Other types of instruction that the NLP review found to be promising with ELLs, include cooperative learning, encouraging reading in English, discussions to promote comprehension and mastery learning (which involves precise behavioral objectives giving students the chance to reach a mastery level before moving to new learning). One study found that mastery learning was more effective in improving reading comprehension of Mexican-American students’ comprehension than teaching to the student’s “cultural learning style,” Goldenberg writes.
Based on its review of the research, the CREDE report concluded that a combination of interactive and direct approaches to instruction seems to obtain the best results. Examples of direct and explicit instruction include teaching skills such as spelling patterns, vocabulary words or mathematical algorithms and examples of interactive instruction includes structured discussions, brainstorming and editing student or teacher writing. This combination of interactive and direct instruction was more effective than “process approaches”. For example, in one study, Spanish-speaking ELLs who received structured writing lessons outperformed students who received ample opportunities to do “free writing”.

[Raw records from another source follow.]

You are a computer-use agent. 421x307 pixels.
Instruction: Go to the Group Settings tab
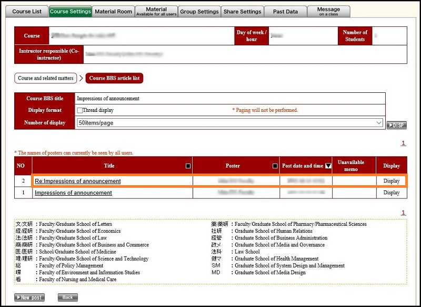[x=199, y=12]
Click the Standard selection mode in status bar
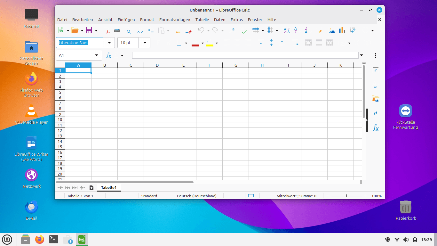This screenshot has height=246, width=437. [149, 196]
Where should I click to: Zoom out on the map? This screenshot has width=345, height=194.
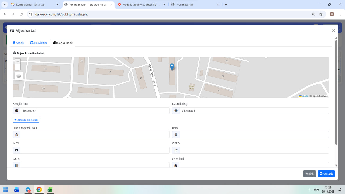pos(18,67)
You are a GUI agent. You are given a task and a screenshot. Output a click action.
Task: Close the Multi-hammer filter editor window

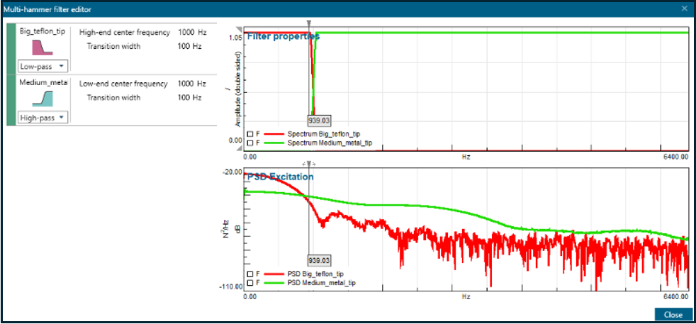685,9
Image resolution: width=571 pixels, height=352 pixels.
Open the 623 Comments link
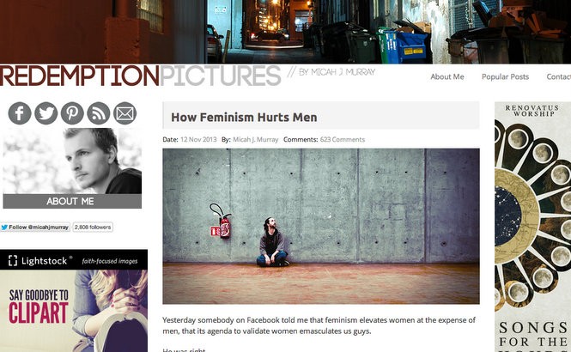[343, 139]
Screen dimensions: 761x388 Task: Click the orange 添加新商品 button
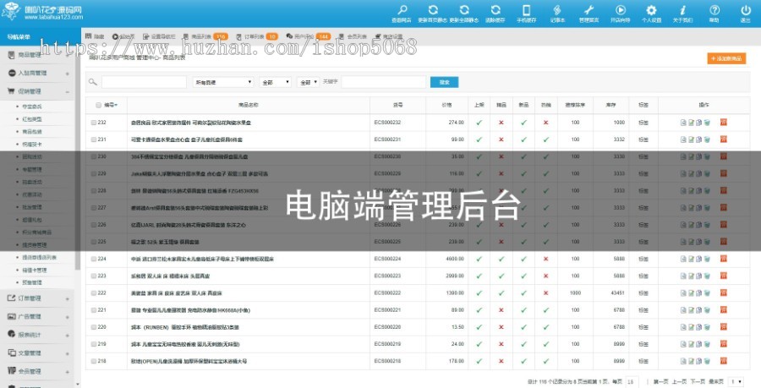pos(727,58)
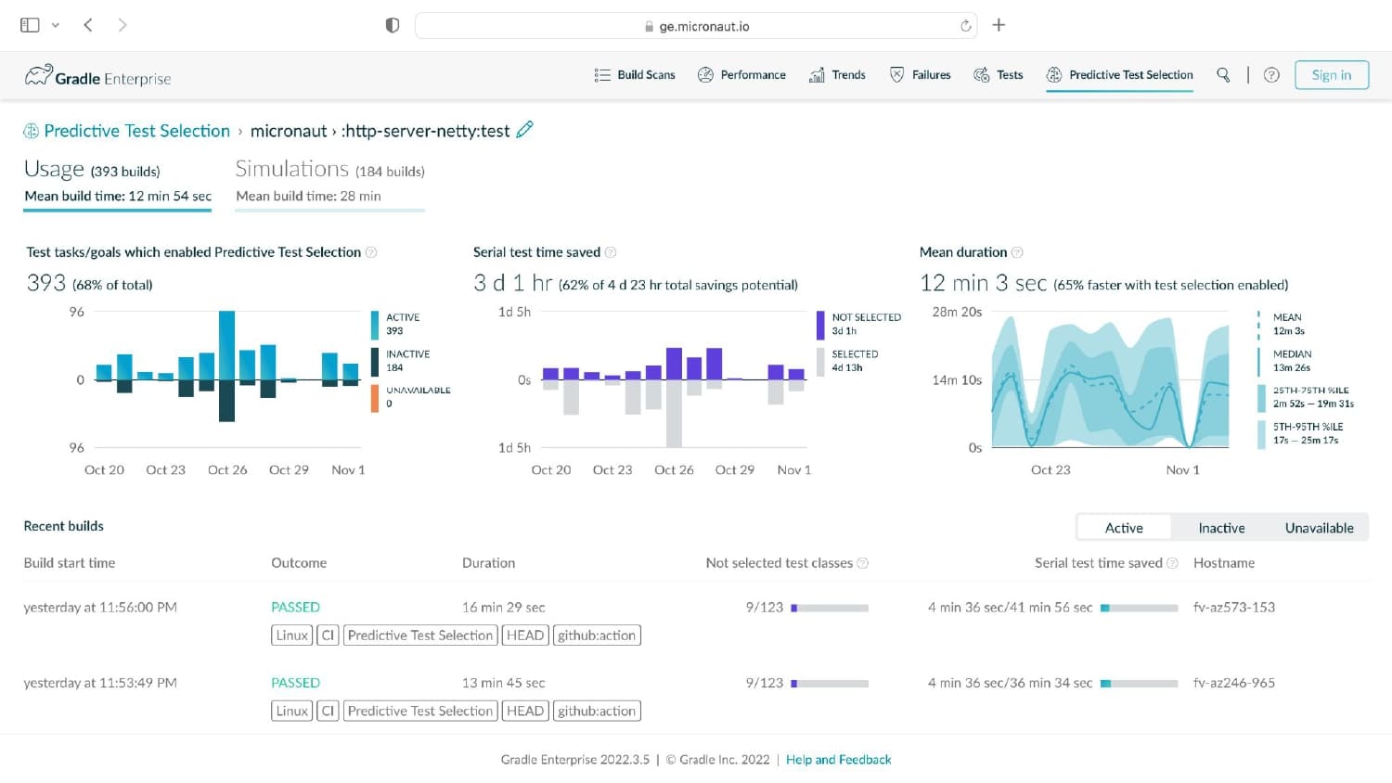Open the help question mark icon
Viewport: 1392px width, 783px height.
point(1271,75)
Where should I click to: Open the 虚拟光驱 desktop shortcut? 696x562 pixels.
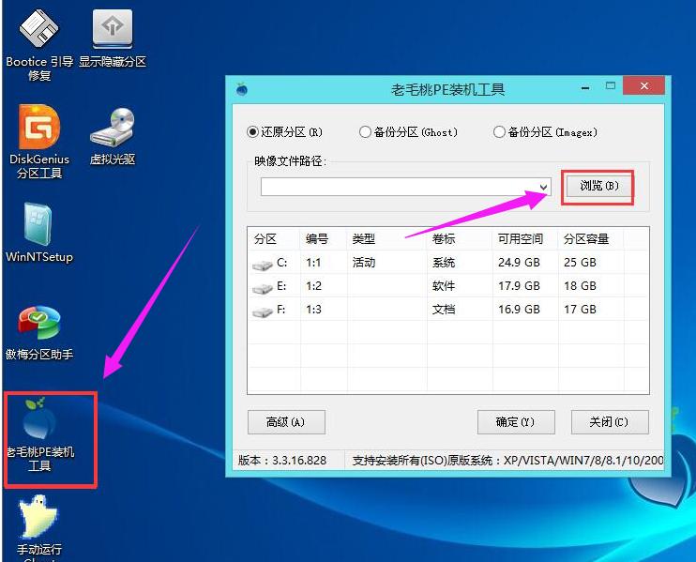112,129
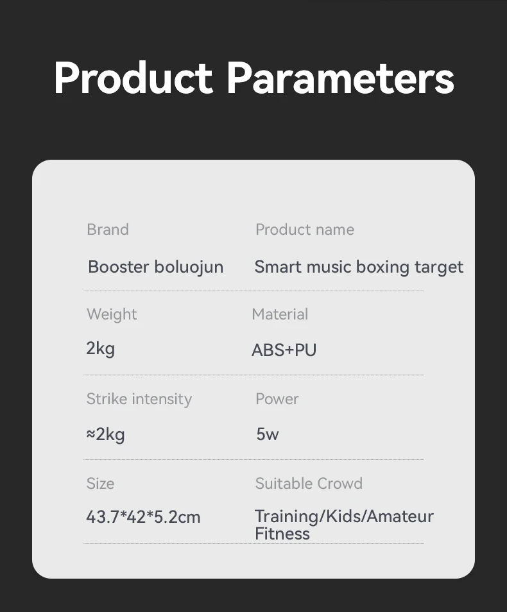
Task: Click the word Product in title
Action: (x=133, y=78)
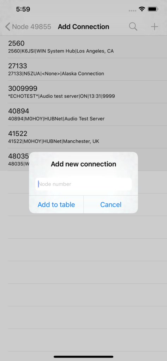Click the Node number input field

[x=83, y=184]
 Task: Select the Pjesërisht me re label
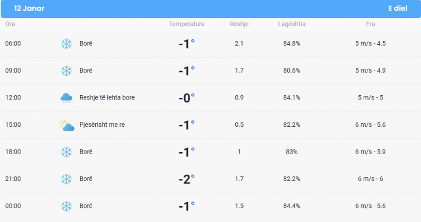click(102, 125)
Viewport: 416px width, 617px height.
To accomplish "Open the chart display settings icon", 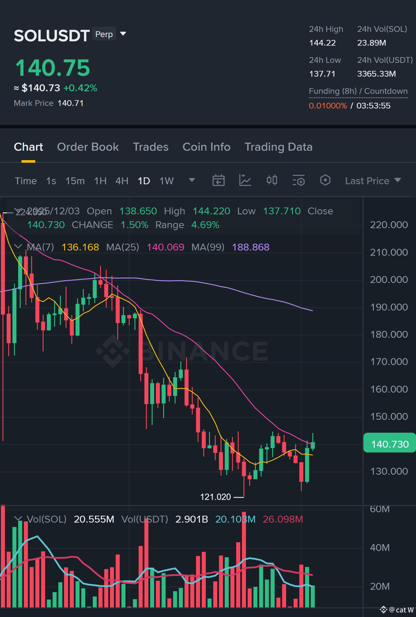I will (x=299, y=181).
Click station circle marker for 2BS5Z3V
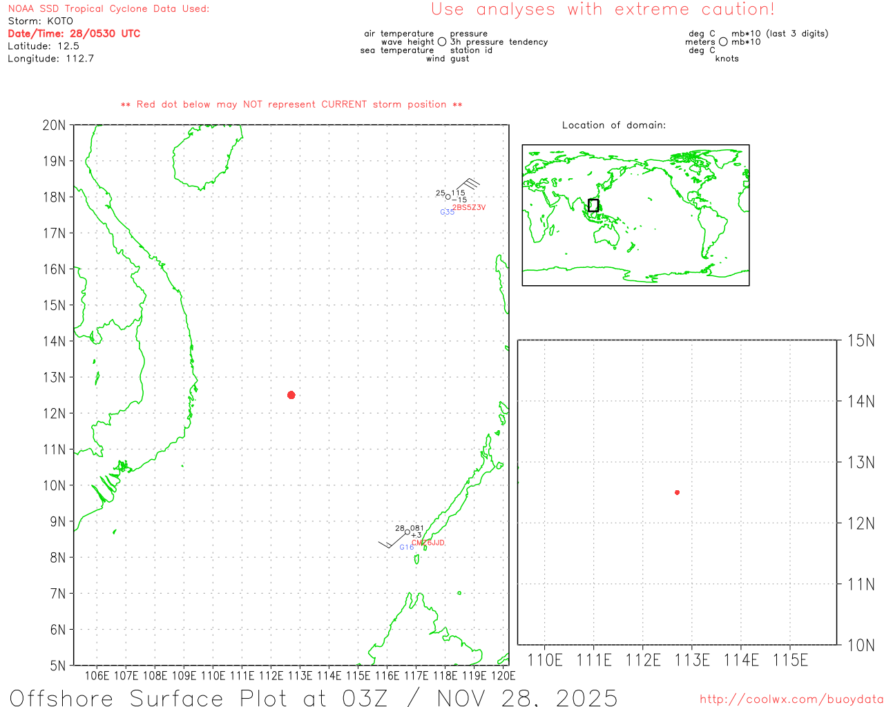 click(x=448, y=197)
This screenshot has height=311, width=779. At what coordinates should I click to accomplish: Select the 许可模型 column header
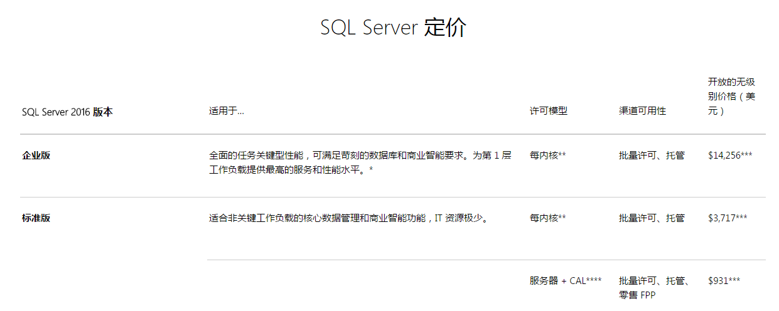tap(548, 111)
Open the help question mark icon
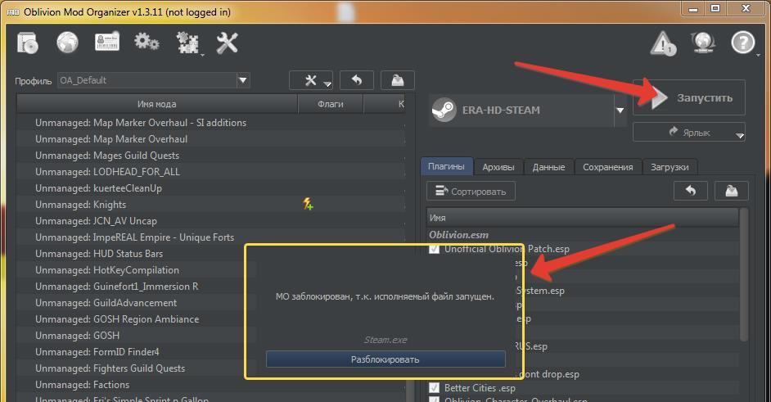Image resolution: width=771 pixels, height=402 pixels. [743, 43]
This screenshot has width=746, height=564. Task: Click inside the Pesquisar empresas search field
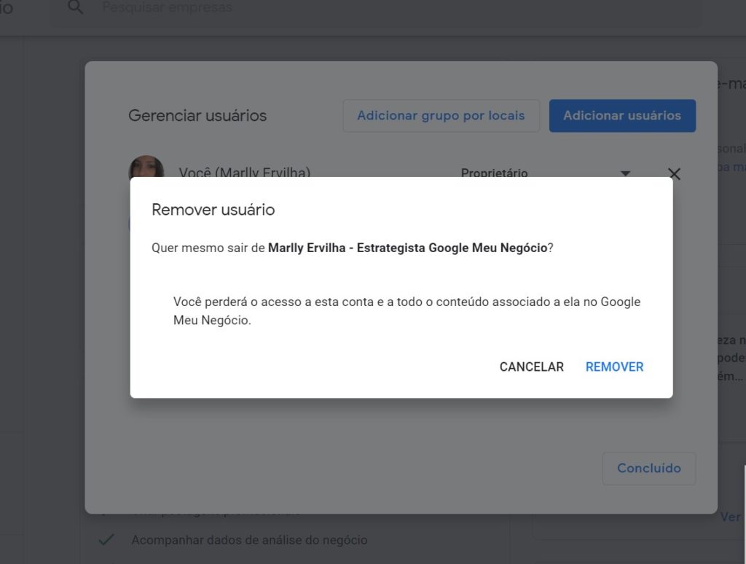[219, 8]
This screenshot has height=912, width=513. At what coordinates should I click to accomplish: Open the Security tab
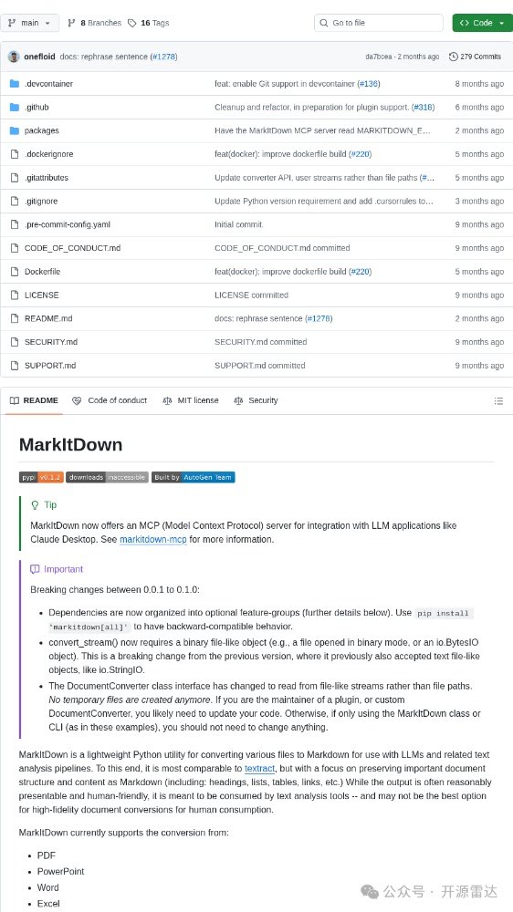(x=256, y=400)
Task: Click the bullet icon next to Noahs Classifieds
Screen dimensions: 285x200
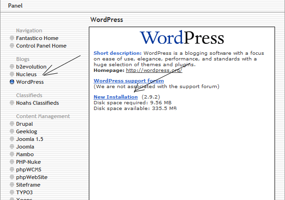Action: (x=12, y=103)
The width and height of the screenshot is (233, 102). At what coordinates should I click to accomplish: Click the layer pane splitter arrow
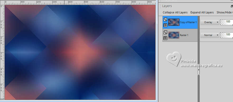click(x=199, y=70)
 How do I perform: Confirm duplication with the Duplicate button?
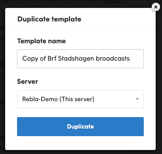80,127
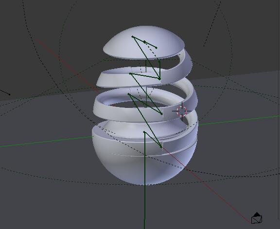Click the red-white 3D cursor crosshair

[x=182, y=111]
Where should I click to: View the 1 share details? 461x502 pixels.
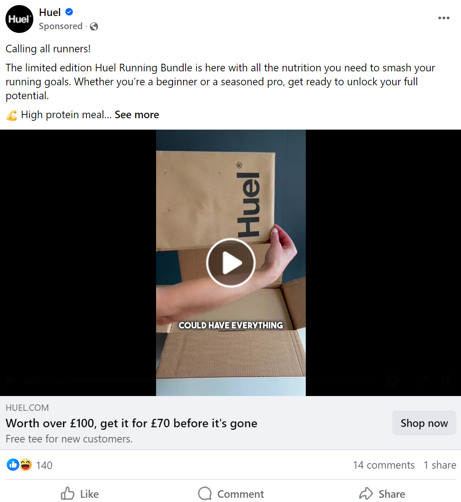coord(440,465)
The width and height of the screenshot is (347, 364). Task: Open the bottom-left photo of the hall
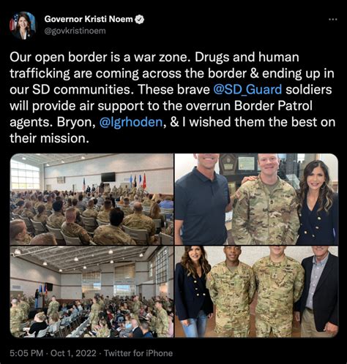(92, 292)
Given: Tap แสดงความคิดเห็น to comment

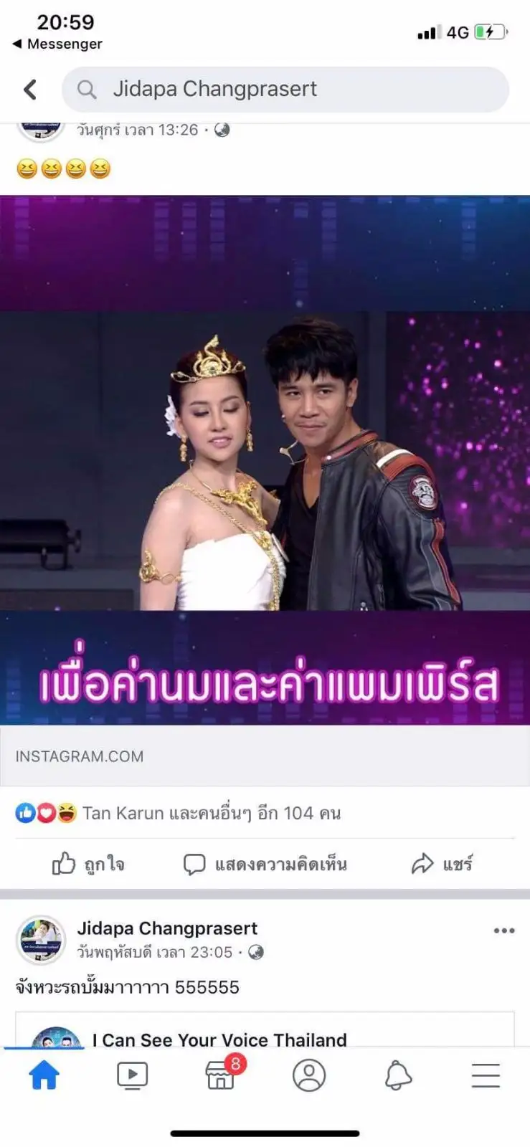Looking at the screenshot, I should [265, 864].
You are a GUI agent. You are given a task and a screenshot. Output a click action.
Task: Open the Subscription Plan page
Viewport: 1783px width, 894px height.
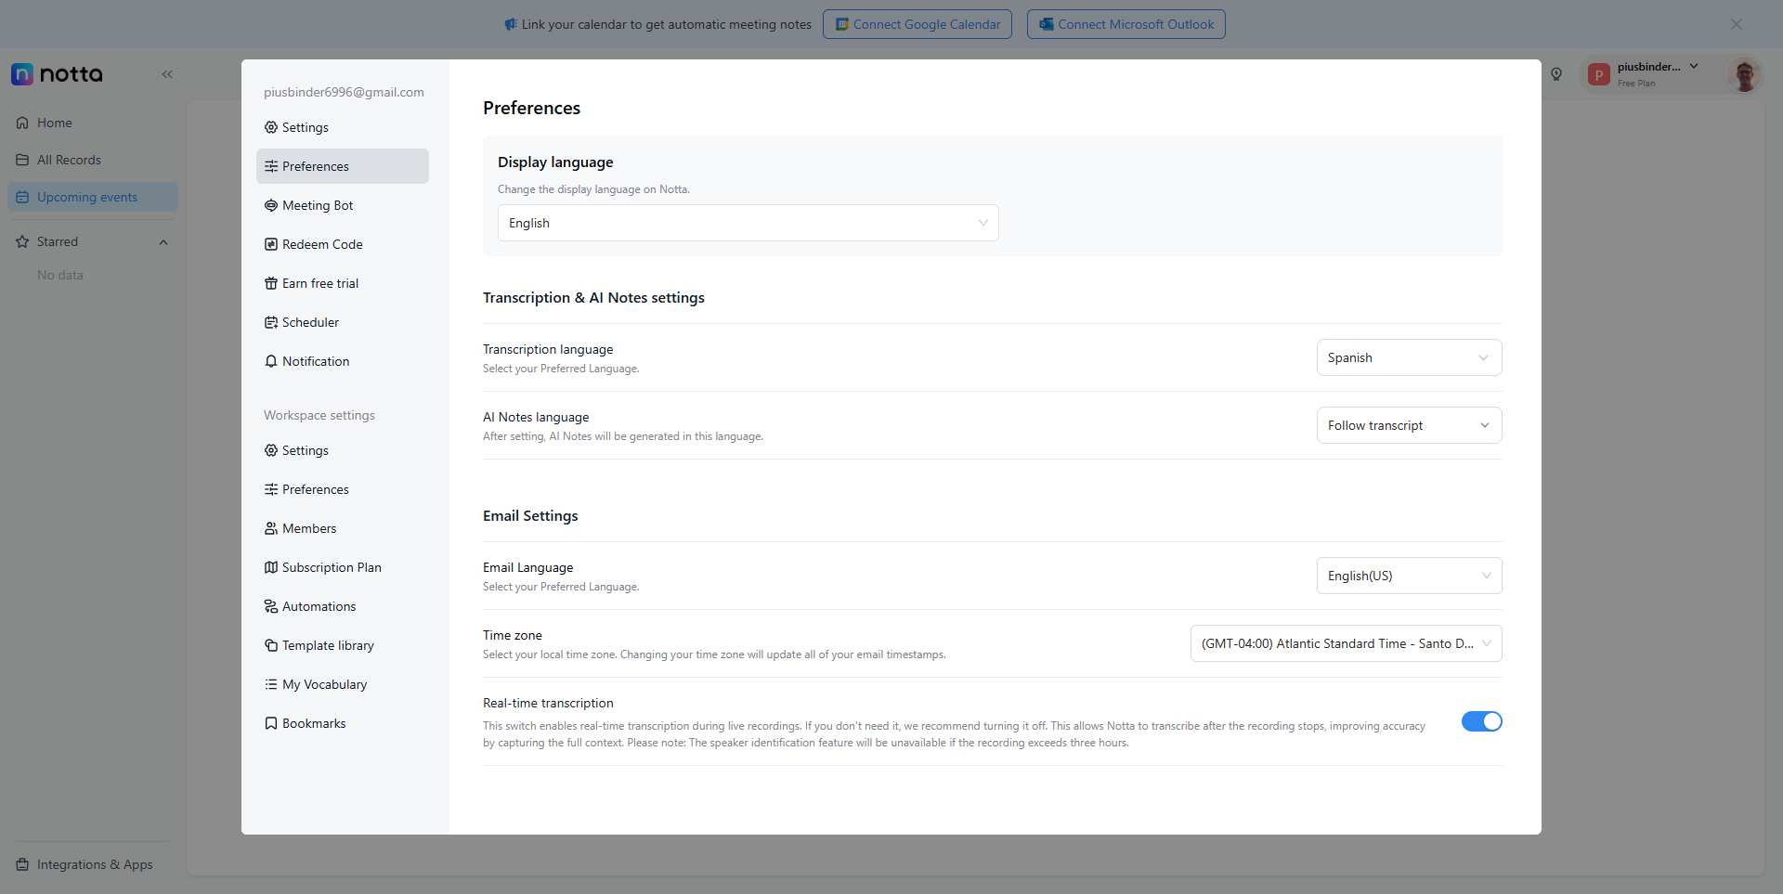(332, 567)
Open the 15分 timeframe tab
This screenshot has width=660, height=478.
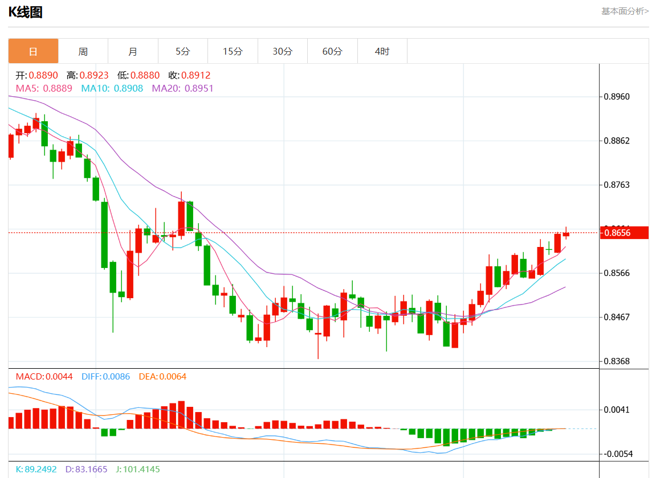point(233,51)
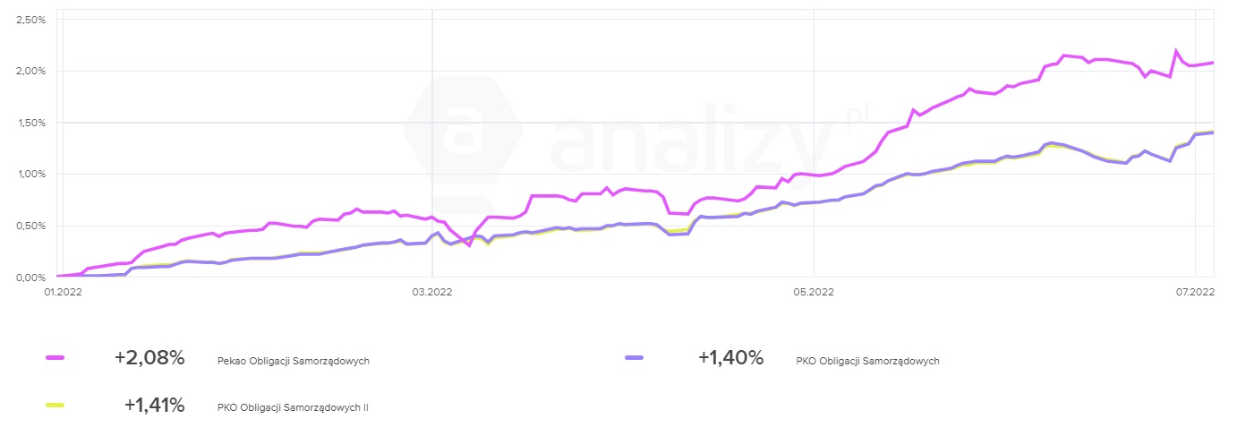Viewport: 1237px width, 436px height.
Task: Click the 1,00% y-axis label
Action: 31,174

A very important finding from the NLP review of the research is that the impact of instructional practices or interventions tends to be weaker for English learners than for English speakers, Goldenberg writes. In the early stages of learning to read, when the focus is on sounds and letters, ELLs can make progress that is comparable to that of English speakers, but as content gets more challenging, there is a greater need for instructional modifications, he says.
Among the modifications that can support ELL learning is use of familiar texts, such as texts with stories or themes from the students’ own cultures. Or, teachers can teach a unit in which students read about a topic for several days or weeks, progressively introducing more challenging material as students become more familiar with the content. Visual representation of concepts, not just a language-based explanation, provides children additional support in learning vocabulary. Use of the primary language for clarification and explanation by an aide, the teacher or peer or volunteer is another instructional modification. The article includes many other suggestions for instructional support.
Reading instruction not enough
High-quality reading instruction alone, however, is not sufficient to support equal academic success for ELLs, but building oral proficiency is also required, the researcher writes. “Vocabulary development, is, of course, important for all students, but it is particularly critical for ELLs,” he says. “There can be little doubt that explicit attention to vocabulary development–everyday words as well as more specialized academic words–needs to be part of English learners’ school programs.”
NLP researchers took nearly three years to complete their research survey, identifying over 3,000 reports, documents, dissertations and publications from 1980 to 2002 as candidates for inclusion in the review. Fewer than 300 met the criteria, which included that the research focus on children ages 3-18, that it focus on clearly identified language minority populations, and that the studies be empirical–collected and analyzed data as opposed to reviewed previous research or stating opinions.
The CREDE report was produced over two years and included about 200 articles from roughly the same time period. Studies were all conducted in the U.S. and only took into account outcomes in English. NLP included studies conducted around the world and took into consideration outcomes in children’s first or second language.
“Teaching English Language Learners, What the Research Does–and Does Not–Say,” by Claude Goldenberg, American Educator, Summer 2008.